To assess the advantages and disadvantages of upfront EGFR TKIs vs. initial radiotherapy, the researchers pooled survival data for 351 patients treated at six academic medical centers during 2008-2015. A total of 131 (37%) received upfront EGFR TKIs followed by stereotactic radiosurgery or whole-brain radiotherapy when the brain metastases progressed, 120 (34%) received whole-brain radiotherapy followed by EGFR TKIs, and 100 (29%) received stereotactic radiosurgery followed by EGFR TKIs. These patients were followed for a median of 22 months.
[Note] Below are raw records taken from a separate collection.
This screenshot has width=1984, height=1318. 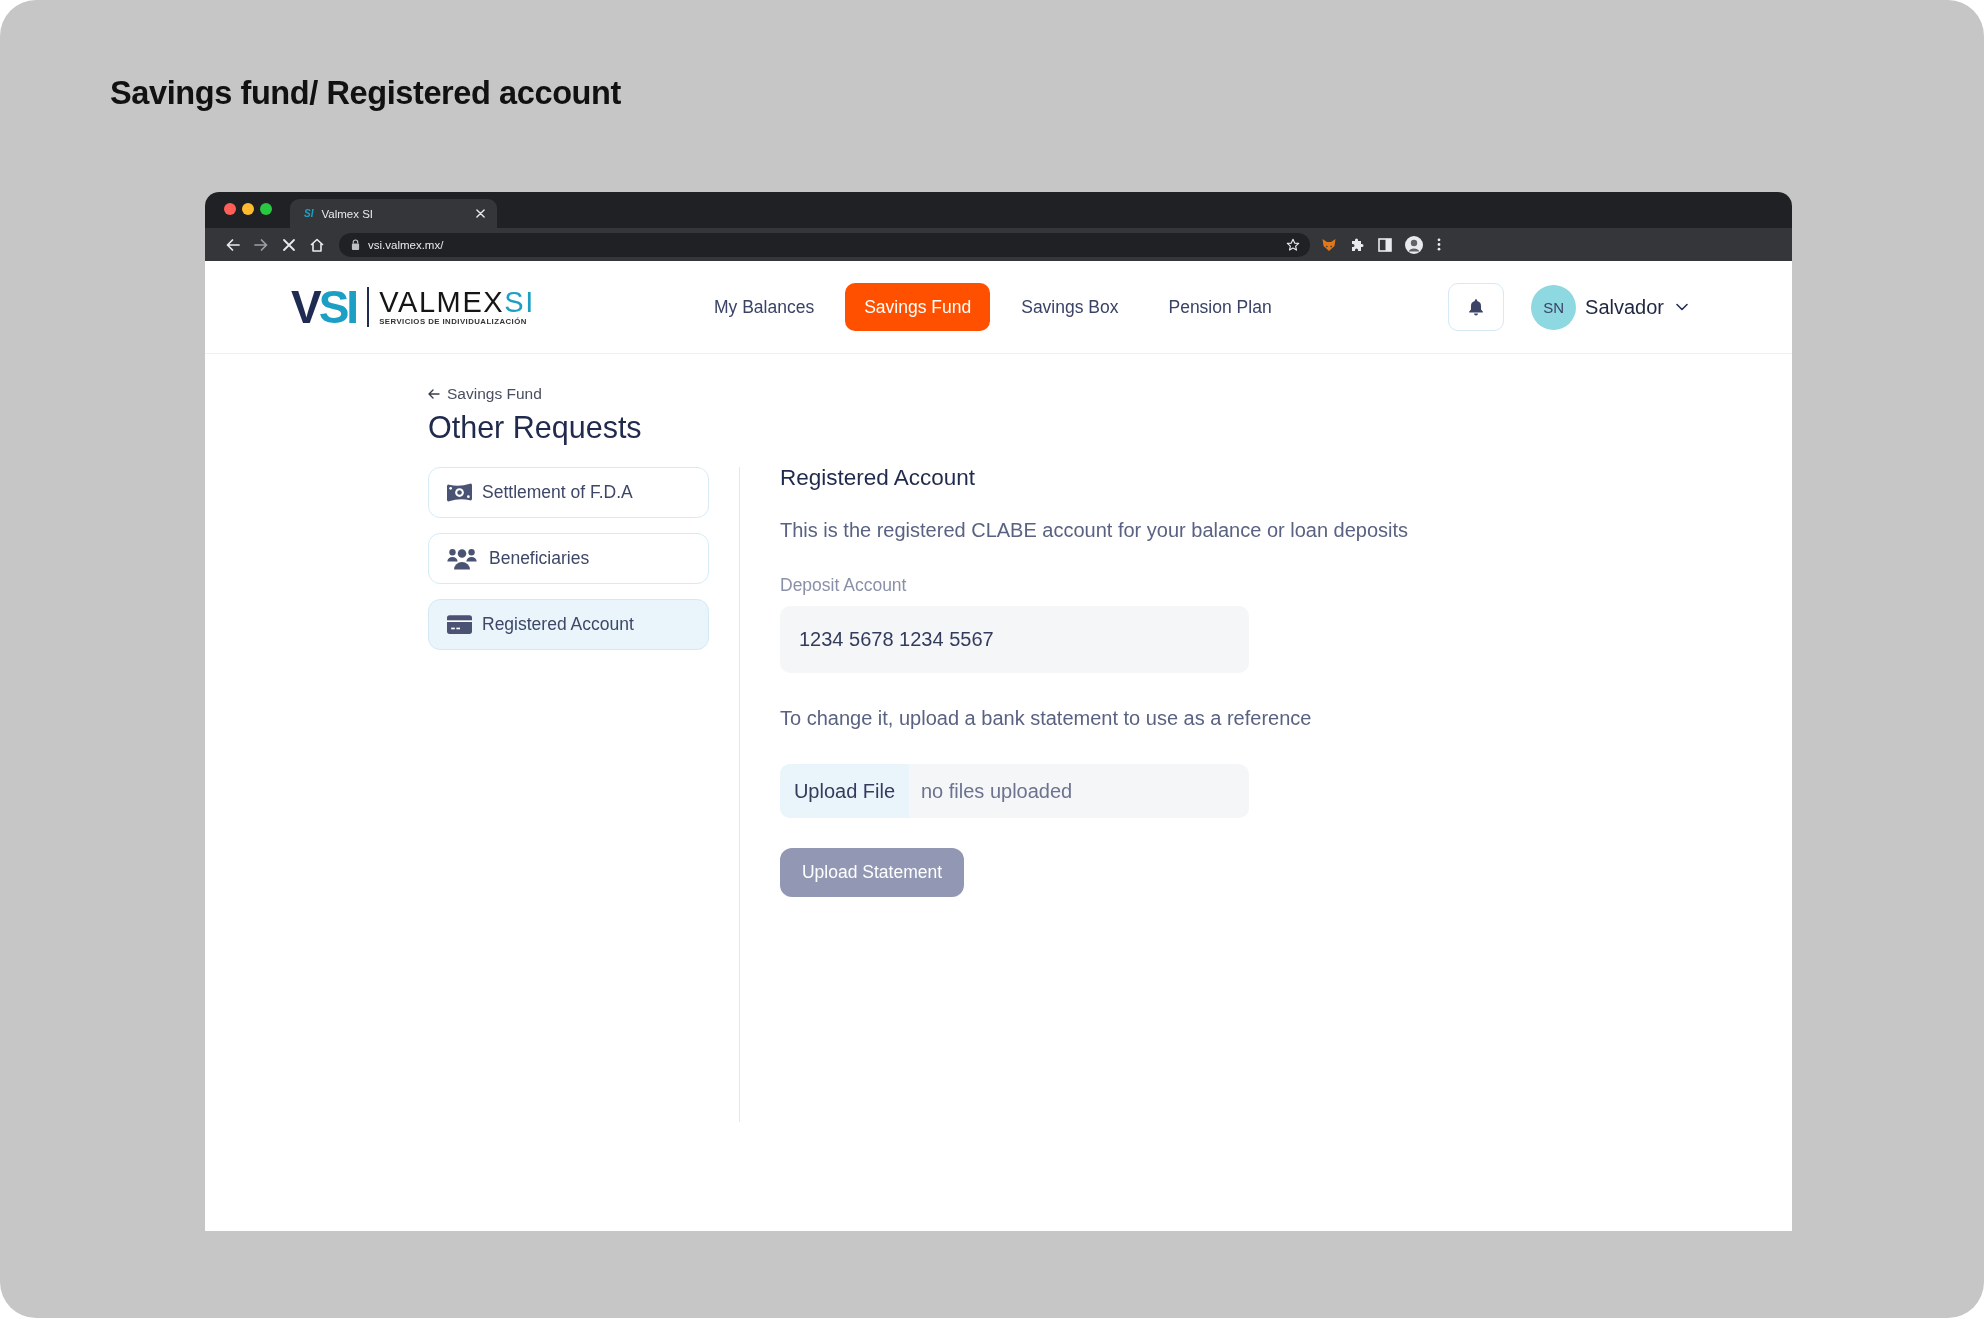 What do you see at coordinates (824, 244) in the screenshot?
I see `address-bar: vsi.valmex.mx/` at bounding box center [824, 244].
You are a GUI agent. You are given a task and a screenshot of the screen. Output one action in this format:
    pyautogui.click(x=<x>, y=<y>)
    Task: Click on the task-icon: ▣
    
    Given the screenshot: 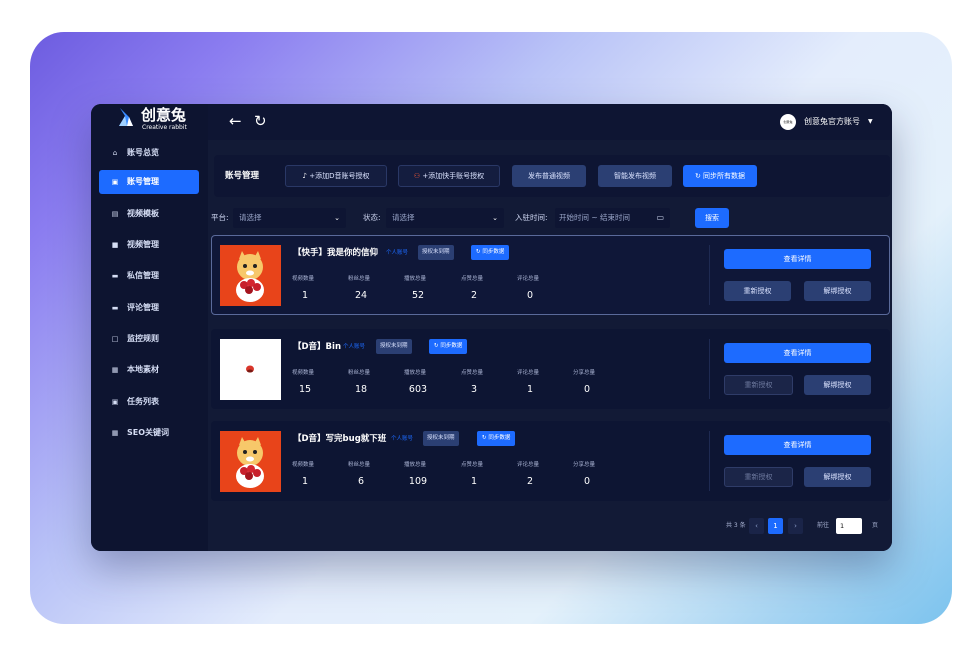 What is the action you would take?
    pyautogui.click(x=115, y=402)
Median overall survival was 25 months for upfront EGFR TKIs, compared with 30 months for initial whole-brain radiotherapy and 46 months for initial stereotactic radiosurgery. At 2 years, overall survival rates for the three study groups were 51%, 62%, and 78%, respectively. Both forms of initial radiotherapy were associated with improved overall survival relative to EGFR TKIs, with a hazard ratio of 0.39 for stereotactic radiosurgery and a hazard ratio of 0.70 for whole-brain irradiation.
This survival advantage was even more pronounced in the subgroup of patients who had more favorable prognostic features at baseline. These patients had a median overall survival of 64 months if they received radiotherapy followed by EGFR TKIs, compared with only 32 months if EGFR TKIs were taken before radiotherapy, the investigators said (J Clin Oncol. 2017 Jan 23. doi: 10.1200/JCO.2016.69.7144).
These findings have the potential to change clinical practice, but prospective randomized data to confirm the results are urgently needed. “Until such a study is conducted and published, the standard-of-care treatment of newly diagnosed brain metastases should remain stereotactic radiosurgery followed by systemic therapy,” Dr. Magnuson and his associates said.
No funding source was cited for this study. Dr. Magnuson reported having no relevant financial disclosures; his associates reported having ties to numerous industry sources.
FROM THE JOURNAL OF CLINICAL ONCOLOGY
Key clinical point: Deferring radiotherapy to administer EGFR tyrosine kinase inhibitors first doesn’t prolong overall survival, it shortens survival in patients who have brain metastases of EGFR-mutated non–small-cell lung cancer.
Major finding: At 2 years, overall survival rates were 51% with upfront EGFR TKIs, 62% with initial whole-brain radiotherapy, and 78% with stereotactic radiosurgery.
Data source: A retrospective multicenter pooled analysis of survival data for 351 patients with NSCLC brain metastases followed for a median of 22 months.
Disclosures: No funding source was cited for this study. Dr. Magnuson reported having no relevant financial disclosures; his associates reported having ties to numerous industry sources.